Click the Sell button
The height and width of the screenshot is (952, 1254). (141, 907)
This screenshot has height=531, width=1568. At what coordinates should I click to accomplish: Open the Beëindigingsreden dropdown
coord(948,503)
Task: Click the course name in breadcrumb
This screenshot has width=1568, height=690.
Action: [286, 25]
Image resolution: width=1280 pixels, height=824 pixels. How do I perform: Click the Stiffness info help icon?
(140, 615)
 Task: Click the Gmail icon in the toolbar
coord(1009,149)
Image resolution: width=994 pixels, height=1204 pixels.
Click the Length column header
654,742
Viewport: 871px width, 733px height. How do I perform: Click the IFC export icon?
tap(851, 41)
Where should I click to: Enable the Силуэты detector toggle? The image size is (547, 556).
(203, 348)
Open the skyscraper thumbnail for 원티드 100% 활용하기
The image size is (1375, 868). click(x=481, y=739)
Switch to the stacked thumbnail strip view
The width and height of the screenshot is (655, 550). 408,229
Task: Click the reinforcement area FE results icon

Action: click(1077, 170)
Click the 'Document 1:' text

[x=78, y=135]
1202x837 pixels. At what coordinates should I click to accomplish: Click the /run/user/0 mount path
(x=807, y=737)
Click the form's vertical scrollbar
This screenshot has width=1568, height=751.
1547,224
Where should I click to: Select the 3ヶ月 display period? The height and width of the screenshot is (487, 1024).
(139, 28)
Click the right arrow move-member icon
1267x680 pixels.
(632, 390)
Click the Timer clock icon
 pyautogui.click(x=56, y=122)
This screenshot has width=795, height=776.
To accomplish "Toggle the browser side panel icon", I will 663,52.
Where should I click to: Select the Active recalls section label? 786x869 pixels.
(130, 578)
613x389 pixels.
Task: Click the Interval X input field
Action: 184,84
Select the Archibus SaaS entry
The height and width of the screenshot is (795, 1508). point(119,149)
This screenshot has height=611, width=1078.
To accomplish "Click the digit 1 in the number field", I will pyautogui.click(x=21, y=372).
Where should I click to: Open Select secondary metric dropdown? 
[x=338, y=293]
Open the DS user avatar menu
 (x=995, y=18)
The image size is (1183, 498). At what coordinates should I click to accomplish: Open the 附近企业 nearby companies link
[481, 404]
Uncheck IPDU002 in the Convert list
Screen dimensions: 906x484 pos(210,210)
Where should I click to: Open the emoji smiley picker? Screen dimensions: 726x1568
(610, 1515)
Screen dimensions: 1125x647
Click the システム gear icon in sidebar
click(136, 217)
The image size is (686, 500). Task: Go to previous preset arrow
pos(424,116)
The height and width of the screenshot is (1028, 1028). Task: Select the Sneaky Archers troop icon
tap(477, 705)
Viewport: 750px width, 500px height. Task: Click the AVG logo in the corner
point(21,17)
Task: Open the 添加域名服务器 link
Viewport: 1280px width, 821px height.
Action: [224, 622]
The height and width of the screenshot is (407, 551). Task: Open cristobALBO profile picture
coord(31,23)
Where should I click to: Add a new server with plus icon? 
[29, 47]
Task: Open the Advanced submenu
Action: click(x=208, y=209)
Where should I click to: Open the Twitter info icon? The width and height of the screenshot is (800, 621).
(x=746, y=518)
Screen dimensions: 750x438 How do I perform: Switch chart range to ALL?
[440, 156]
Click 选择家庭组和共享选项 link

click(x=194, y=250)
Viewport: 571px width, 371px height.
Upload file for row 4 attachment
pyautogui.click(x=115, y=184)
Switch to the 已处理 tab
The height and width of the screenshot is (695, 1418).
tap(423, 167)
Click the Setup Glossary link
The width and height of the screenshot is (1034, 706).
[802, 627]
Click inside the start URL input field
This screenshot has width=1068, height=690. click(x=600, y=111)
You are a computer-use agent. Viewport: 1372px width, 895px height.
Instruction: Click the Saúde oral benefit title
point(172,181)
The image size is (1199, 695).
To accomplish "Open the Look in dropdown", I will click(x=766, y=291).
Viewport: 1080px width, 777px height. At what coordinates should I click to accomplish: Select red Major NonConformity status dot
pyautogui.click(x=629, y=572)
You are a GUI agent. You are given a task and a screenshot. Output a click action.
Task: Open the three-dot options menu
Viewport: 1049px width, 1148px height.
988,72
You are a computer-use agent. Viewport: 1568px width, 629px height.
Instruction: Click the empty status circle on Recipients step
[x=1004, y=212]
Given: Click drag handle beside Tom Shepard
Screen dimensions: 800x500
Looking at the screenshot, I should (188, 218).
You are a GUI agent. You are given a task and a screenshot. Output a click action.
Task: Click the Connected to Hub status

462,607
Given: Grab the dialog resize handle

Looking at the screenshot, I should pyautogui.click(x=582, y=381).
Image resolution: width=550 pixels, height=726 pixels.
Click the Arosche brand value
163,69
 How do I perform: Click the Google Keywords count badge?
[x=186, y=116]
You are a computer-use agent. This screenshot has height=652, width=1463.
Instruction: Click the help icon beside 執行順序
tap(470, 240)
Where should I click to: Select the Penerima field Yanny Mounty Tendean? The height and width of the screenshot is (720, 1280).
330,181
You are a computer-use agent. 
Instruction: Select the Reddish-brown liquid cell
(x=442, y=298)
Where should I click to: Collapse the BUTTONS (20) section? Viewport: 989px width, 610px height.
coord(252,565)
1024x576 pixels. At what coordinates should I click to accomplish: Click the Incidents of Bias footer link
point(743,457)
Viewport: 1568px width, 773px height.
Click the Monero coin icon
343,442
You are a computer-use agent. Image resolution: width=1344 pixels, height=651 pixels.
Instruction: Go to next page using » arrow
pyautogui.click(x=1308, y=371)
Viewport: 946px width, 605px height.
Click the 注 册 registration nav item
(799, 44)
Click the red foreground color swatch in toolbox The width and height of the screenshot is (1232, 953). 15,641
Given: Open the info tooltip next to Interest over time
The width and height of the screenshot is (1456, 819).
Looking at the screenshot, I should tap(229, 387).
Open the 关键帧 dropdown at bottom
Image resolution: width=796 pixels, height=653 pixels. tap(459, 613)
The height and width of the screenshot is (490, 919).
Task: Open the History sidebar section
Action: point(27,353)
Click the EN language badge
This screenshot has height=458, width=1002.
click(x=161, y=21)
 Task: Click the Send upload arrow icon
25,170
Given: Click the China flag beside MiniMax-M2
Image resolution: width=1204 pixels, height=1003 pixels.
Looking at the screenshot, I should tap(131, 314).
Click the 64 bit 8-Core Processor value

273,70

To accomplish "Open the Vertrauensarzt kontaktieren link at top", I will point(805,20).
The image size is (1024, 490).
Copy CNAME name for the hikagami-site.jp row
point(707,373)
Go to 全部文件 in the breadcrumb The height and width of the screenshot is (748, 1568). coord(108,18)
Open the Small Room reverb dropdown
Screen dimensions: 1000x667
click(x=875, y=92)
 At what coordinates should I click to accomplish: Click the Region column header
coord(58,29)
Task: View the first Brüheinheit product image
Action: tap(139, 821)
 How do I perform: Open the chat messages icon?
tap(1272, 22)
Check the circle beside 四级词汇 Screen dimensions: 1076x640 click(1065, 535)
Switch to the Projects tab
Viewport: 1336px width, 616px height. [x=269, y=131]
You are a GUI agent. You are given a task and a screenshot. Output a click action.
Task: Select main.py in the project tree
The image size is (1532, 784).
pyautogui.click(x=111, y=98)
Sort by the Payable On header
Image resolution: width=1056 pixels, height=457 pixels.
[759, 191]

WHAT IS REQUIRED:
Reply with one number only, the count of lines above that hold the string "will".

OUTPUT BELOW:
4